France becomes Turkey’s newest bugbear as Kurds court Macron

Turkey has long insisted that the jihadis have been vanquished & that they are being used as a pretext for the US-led coalition to protect the Syrian Kurds

Turkey’s suspicions over purported Western plans in Syria have shown no signs of abating even after President Donald Trump announced he had ordered US troops to withdraw and pledged “a slow and highly coordinated” pullout in keeping with Ankara’s demands.

The new focus of Turkish ire is France, whose president, Emmanuel Macron, has lashed out at Trump’s decision, saying “an ally should be dependable.” The country could play a bridging role between the Kurds, Moscow and Washington that could upset Turkish plans or so many Kurds hope.
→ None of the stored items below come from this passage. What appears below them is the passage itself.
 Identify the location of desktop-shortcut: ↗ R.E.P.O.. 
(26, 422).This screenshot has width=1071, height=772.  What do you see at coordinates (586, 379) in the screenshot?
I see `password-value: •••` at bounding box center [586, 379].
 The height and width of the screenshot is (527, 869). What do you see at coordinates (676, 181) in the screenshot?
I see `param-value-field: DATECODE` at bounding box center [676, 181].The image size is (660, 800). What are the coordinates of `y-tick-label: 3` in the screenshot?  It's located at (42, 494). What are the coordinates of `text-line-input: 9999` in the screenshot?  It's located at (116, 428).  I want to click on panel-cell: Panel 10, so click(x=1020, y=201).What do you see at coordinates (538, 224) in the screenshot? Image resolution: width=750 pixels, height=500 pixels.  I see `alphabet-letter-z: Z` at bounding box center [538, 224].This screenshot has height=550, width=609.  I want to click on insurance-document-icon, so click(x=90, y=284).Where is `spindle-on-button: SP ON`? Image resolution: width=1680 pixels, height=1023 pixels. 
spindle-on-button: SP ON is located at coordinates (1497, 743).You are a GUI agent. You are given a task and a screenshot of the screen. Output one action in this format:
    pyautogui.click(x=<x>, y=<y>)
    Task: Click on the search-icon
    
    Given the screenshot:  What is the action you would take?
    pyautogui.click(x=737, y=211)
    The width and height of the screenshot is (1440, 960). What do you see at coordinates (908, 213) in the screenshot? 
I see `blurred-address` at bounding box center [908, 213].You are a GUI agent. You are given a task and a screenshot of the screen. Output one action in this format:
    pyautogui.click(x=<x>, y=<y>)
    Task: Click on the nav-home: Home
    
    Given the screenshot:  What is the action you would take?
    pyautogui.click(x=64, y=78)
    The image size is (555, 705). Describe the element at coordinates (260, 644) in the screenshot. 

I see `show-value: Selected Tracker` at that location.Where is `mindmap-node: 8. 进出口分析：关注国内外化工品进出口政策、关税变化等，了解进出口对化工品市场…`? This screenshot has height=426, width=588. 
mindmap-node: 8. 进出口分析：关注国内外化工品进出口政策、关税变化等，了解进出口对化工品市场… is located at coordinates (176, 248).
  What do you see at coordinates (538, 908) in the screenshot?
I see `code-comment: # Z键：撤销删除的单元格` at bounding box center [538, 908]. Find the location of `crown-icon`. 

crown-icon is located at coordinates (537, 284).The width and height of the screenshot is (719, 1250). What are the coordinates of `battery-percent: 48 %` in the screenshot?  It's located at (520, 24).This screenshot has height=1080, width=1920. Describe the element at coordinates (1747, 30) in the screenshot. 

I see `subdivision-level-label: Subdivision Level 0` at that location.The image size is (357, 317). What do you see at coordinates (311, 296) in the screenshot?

Macron was referring to the Syrian Kurdish People’s Protection Units (YPG), America’s top ally in the fight against the Islamic State and the target of Turkey’s military threats. France has said it will keep an unspecified number of its special operation forces in the Kurdish-controlled zone in northern Syria because, contrary to Trump’s claims, IS has not been defeated. France has been repeatedly targeted by IS and is especially worried about the continued presence of French and other European jihadists in Syria. The militants claimed responsibility for the Dec. 11 shooting at a Christmas market in Strasbourg in which three people were killed and 11 others wounded.

Turkey has long insisted that the jihadis have been vanquished and that they are being used as a pretext for the US-led coalition to protect the Syrian Kurds as they set up their “terror statelet.” Turkish Foreign Minister Mevlut Cavusoglu grumbled that France’s stance would “help neither France nor the terrorists” and that Turkey remained determined to intervene east of the Euphrates River in pursuit of the YPG, which Ankara contends is a terror outfit on par with the Kurdistan Workers Party (PKK).

In a further sign of Ankara’s displeasure, the state-run Anadolu news agency commented on France’s “intentions to continue supporting the YPG/PKK terrorist group” today, asserting that it had “nine military sites in Syria” but that with “only 200 troops” on the ground, “France lacks the capacity to provide the terrorist group with the promised support.”